(Reading passage):

────────────────────

He said he knows of an officer training company that always recommends officers wait to form a SWAT team and a plan before going into a building to stop an active shooter. Salley called the company twice to ask if they could provide him an example of that ever working. They never answered him, he said.
Salley said more than half of active killers were stopped when an unarmed person stopped them. Police have only stopped active killers in about 25 percent of incidents — and 66 percent of those times, the police officer was by himself, he said.
He also stressed police officers have never been killed while stopping active killers.
Lowndes County Sheriff Mike Arledge said the department has always trained officers in the event of a school shooting or similar event to go into the building.
“That’s the way we’ve been taught,” he said. “… First officer there, go in. Take action. Now you might have a scenario somewhere, sometime that might be a little bit different, but generally speaking, that’s what you should do.”
Arledge said the department has been trying for several years to arrange for instructors such as Salley to do presentations and training with his officers, as well as training for teachers.
“Not to shoot,” Arledge specified. “But maybe what to expect if it happens.”
Educators
Salley said the idea of “lockdown” was suggested by the California prison system.
“It’s a plan designed for people who could not leave,” he said. “For people who I could not say, ‘Fight back.’ I can’t tell a prisoner, ‘So when they start fighting and they’re outside your room in the jail … go in your hiding place and get your shank.’ … I can’t tell them, ‘If you’re out in the yard and they start slaughtering you, jump the fence, run for your lives and in an hour come back.’ It doesn’t make sense. But what also doesn’t make sense is telling people, ‘When they come in and start shooting up the cafeteria, (lie) on the floor and do nothing.'”
For schools, Salley said, lockdown procedure is a good starting point, but not a good ending one. Instead of huddling in the classroom and “taking roll,” he said, teachers need to find ways to barricade the doors and get students out of the building if they know a killer is already in the school. Teachers who tell their students to scatter save more lives than teachers who tell their students to hide under their desks and not make noise, he said.

────────────────────

(Material shown):
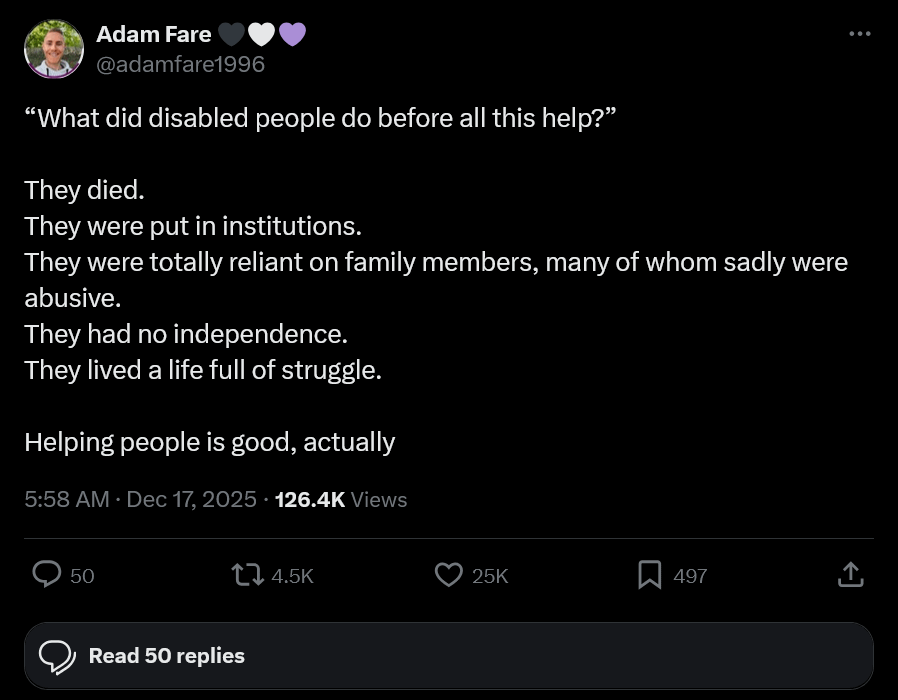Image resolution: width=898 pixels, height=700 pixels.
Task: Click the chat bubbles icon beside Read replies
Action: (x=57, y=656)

────────────────────

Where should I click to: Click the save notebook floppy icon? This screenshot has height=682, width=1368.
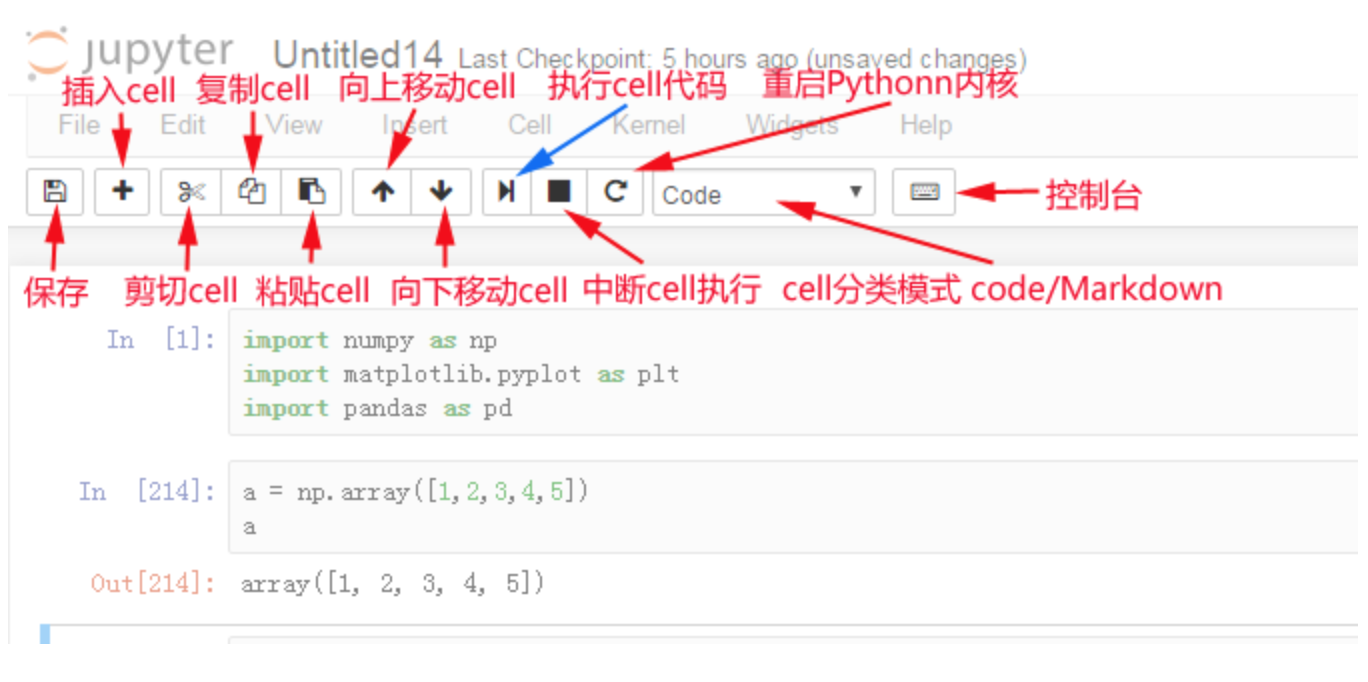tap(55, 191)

────────────────────

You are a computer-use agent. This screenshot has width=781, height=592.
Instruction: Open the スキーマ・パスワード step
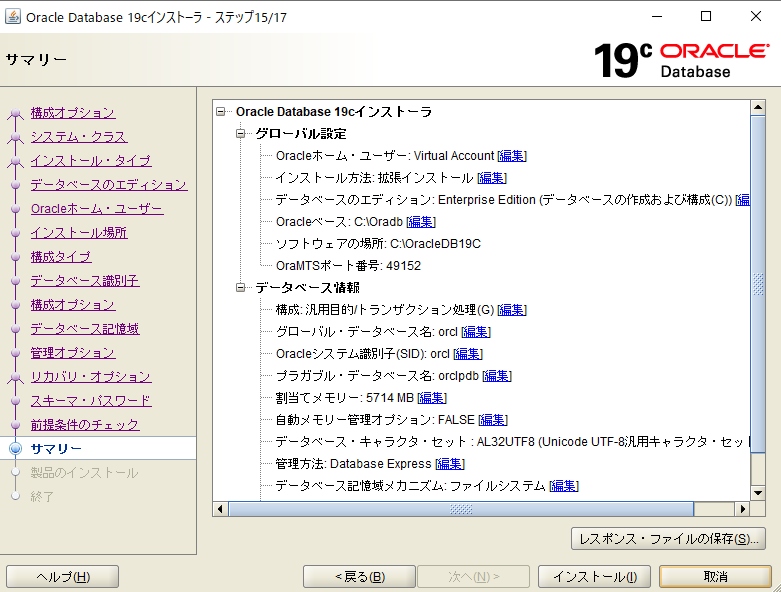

────────────────────

(Try it):
According to Salley in the text on responding to active killers, where did the idea of "lockdown" come from?

(Answer area):
The California prison system suggested it.